• TASK TO COMPLETE
Print the data that follows exactly as it stands, from its first line through the line containing "Task: Open the News link", and stop there.

• EXTRACTED ENTRIES
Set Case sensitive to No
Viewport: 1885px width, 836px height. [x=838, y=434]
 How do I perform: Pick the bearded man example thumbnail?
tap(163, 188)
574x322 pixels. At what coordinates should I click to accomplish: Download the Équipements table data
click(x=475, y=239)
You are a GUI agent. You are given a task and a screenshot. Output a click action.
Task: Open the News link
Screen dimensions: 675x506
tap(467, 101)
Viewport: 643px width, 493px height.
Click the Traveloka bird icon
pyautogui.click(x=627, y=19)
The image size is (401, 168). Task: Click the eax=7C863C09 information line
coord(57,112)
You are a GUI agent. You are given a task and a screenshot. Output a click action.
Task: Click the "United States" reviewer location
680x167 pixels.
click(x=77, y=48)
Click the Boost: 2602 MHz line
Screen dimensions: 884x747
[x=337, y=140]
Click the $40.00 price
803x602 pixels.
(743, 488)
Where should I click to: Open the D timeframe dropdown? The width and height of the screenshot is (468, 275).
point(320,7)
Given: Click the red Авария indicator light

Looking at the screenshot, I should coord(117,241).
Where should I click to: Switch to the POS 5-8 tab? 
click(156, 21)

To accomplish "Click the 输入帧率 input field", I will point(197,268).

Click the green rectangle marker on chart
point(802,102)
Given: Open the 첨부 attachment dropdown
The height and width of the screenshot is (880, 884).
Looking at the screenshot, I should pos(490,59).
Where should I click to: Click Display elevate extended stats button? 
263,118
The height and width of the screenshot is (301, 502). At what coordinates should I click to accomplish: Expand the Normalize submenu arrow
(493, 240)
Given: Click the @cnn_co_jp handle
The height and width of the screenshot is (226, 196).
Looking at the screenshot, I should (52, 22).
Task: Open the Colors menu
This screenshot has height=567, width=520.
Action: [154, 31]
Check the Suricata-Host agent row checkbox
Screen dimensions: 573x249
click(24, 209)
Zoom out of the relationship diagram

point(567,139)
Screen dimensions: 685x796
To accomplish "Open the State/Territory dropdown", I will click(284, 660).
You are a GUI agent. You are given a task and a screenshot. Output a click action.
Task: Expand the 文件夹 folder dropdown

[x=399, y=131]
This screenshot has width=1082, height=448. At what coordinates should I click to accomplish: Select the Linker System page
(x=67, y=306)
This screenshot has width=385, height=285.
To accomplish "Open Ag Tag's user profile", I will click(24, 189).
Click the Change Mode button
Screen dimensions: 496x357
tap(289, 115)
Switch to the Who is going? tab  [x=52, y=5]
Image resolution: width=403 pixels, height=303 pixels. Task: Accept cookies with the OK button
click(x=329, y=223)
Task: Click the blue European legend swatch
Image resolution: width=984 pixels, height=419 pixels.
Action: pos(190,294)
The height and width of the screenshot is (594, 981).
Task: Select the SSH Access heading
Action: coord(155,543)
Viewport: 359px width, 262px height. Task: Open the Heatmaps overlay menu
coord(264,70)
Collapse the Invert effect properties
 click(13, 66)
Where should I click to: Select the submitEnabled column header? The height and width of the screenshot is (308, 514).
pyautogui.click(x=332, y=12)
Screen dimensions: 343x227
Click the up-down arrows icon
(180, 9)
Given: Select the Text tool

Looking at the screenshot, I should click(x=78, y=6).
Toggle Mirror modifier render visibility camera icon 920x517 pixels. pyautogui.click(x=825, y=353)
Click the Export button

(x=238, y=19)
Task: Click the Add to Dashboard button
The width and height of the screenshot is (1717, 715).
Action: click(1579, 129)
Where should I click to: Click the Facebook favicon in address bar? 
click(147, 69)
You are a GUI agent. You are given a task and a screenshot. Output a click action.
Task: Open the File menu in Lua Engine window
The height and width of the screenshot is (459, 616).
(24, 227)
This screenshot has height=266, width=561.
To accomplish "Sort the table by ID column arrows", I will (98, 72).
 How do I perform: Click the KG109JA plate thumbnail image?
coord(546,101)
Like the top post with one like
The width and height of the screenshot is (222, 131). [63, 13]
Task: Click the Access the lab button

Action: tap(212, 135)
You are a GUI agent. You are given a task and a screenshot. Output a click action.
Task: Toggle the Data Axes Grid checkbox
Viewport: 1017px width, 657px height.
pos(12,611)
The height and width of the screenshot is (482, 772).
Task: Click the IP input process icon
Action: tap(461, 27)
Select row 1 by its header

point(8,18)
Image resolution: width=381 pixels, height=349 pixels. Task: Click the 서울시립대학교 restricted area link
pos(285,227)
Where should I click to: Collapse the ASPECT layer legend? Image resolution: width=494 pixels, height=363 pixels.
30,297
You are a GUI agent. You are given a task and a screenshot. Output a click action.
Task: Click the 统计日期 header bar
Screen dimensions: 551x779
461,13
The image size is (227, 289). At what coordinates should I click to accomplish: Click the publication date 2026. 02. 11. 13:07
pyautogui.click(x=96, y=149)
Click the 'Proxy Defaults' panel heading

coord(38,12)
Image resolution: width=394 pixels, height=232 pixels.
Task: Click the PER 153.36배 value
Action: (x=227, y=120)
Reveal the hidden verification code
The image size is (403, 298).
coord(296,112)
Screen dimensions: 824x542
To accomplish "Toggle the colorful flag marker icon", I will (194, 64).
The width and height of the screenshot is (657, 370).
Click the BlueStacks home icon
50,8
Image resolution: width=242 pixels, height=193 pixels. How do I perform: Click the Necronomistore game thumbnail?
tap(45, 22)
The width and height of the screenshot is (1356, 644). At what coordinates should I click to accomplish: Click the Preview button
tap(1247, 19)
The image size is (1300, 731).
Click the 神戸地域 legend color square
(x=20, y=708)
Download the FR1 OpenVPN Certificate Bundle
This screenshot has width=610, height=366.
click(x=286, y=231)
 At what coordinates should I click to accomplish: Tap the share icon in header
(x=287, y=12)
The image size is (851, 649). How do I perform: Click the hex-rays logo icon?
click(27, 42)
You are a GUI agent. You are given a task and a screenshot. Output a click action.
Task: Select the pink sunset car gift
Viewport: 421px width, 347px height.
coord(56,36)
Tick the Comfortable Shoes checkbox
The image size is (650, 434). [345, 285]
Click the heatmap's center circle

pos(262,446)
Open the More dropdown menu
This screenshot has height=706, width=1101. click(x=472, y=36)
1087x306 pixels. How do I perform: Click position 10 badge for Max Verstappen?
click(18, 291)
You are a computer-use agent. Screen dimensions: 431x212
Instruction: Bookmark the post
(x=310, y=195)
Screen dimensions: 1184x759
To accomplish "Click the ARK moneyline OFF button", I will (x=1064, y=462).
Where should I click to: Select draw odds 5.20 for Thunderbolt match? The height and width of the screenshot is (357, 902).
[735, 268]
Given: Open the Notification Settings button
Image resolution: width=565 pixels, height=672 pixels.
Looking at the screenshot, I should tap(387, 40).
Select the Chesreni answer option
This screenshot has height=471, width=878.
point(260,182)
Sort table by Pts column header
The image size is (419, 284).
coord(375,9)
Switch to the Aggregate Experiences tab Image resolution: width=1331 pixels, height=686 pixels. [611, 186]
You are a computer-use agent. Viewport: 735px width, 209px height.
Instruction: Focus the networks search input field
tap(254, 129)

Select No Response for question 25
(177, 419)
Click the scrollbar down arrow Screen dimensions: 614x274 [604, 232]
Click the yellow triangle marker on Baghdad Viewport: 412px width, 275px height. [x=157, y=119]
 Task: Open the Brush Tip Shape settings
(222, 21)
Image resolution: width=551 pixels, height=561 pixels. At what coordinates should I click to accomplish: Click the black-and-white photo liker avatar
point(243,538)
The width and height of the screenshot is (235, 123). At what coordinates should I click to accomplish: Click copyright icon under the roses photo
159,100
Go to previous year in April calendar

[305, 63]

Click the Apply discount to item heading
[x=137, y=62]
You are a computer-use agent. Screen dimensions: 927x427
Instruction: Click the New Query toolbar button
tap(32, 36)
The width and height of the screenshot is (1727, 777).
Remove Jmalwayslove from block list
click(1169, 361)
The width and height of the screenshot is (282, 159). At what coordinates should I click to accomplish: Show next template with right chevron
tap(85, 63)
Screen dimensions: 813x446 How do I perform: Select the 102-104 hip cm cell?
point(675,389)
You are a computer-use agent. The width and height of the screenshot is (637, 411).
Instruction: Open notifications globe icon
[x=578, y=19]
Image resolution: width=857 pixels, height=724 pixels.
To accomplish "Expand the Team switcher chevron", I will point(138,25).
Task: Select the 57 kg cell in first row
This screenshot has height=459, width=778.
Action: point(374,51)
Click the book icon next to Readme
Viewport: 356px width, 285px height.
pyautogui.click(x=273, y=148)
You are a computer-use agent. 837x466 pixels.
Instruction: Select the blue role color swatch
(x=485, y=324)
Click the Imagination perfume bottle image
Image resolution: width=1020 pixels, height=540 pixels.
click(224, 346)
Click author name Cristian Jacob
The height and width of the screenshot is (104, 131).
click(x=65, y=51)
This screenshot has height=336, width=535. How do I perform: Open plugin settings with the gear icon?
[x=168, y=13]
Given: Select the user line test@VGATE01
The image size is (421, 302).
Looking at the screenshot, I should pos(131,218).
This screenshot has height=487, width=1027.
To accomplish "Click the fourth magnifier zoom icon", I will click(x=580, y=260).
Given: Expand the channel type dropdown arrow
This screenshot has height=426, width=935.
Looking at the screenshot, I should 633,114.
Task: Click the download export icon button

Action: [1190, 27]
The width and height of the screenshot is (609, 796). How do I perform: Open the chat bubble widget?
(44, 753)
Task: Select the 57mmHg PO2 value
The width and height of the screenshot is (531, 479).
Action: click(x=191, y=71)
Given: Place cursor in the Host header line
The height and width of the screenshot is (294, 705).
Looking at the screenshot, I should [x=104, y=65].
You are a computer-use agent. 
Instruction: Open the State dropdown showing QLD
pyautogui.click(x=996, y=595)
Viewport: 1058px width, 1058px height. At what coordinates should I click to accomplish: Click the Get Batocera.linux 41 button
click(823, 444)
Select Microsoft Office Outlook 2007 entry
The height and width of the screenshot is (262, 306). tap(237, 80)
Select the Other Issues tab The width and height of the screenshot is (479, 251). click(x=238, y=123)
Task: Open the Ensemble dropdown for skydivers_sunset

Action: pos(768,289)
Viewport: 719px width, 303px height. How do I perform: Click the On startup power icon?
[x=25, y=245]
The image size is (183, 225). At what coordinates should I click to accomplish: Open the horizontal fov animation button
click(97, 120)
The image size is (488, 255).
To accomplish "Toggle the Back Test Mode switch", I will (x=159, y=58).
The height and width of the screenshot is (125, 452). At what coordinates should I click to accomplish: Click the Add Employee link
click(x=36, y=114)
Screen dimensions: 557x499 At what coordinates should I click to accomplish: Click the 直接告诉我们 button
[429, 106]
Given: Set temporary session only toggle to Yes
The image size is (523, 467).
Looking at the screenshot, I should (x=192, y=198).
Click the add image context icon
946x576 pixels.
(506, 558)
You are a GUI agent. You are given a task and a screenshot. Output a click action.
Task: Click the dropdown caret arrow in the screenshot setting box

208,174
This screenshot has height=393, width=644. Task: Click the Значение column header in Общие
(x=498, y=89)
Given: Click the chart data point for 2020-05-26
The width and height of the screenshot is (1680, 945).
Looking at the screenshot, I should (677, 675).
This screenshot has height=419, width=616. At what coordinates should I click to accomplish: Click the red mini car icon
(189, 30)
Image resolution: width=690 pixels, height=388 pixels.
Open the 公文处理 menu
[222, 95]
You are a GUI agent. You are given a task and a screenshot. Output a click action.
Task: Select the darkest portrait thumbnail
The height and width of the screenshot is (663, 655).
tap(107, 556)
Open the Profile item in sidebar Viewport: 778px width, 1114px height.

• WRITTEN RESPONSE
Set Case sensitive to No
Viewport: 1885px width, 836px height. [x=838, y=434]
 How do I perform: Pick the bearded man example thumbnail?
tap(163, 188)
574x322 pixels. At what coordinates should I click to accomplish: Download the Équipements table data
click(x=475, y=239)
You are a GUI agent. You are given a task and a screenshot. Output a click action.
Task: Open the News link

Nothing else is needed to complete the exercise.